Clinical trials continue at St. Louis University's Doisy Research Center but there's still a slight shortage of volunteers from one of the key groups... pregnant women.
I was at the research center Thursday to talk to Erin Mahoney who's 5 months pregnant. She told me despite some raised eyebrows from friends and family about her taking part in a clinical trial, she didn't believe participating would risk her health. Just the opposite, it would maintain it.
"I've seen in the media about the deaths of women who contracted the virus and also women who are pregnant who contract the virus have longer recovery times," Erin told me moments after getting the shot.

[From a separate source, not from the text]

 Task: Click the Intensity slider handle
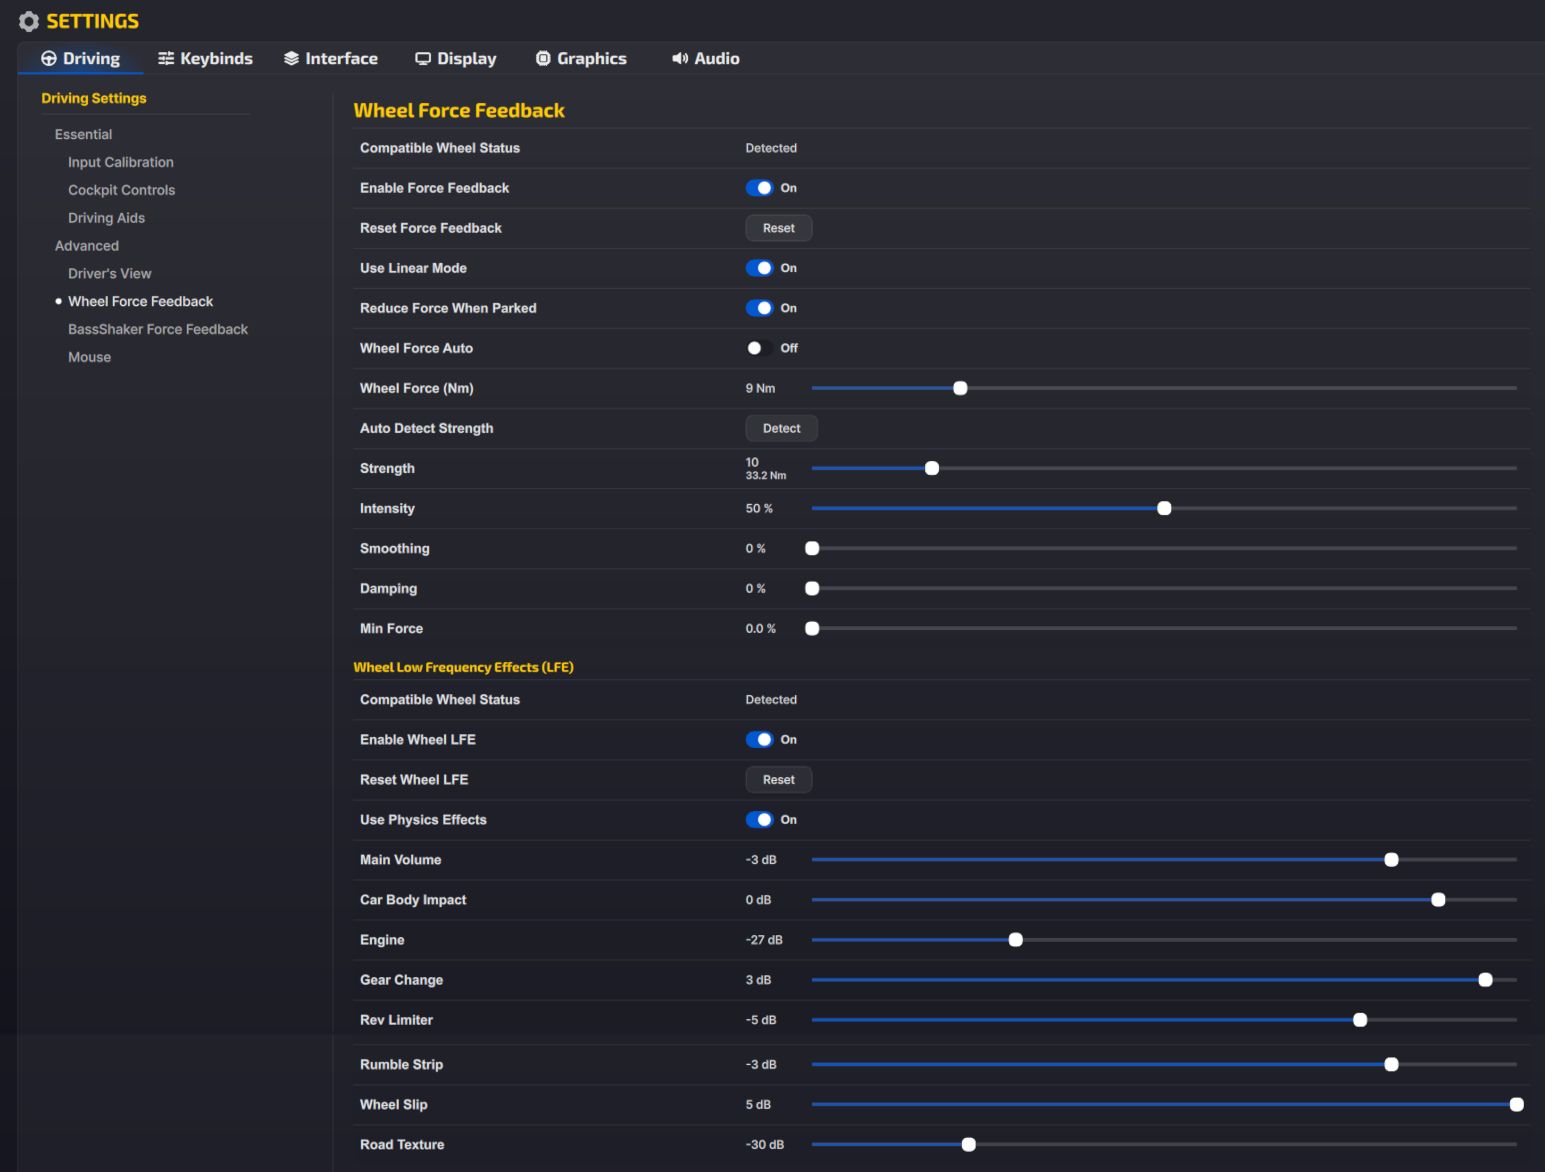tap(1164, 508)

Researchers are testing proper dosage for pregnant women. They haven't figured out yet if the normal adult dose is strong enough for pregnant women. They hope it is. That way more of the vaccine will be available to everyone else.

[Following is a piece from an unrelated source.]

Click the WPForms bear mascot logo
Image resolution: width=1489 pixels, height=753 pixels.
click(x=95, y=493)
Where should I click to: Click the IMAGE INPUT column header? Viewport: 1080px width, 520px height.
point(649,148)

The director of SLU's Center for Vaccine Development, Dr. Robert Belshe told me pregnant women have nothing to fear about getting the shot during clinical trials.
"We think the risks are relatively trivial with sore arms being the most common adverse event with an influenza vaccine," Dr. Belshe told me in the lab.
He says pregnant women are at higher risk of getting H1N1 and complications like pneumonia are more common in pregnant women. The vaccination for mom also protects her child from the flu for about six months after the baby's born.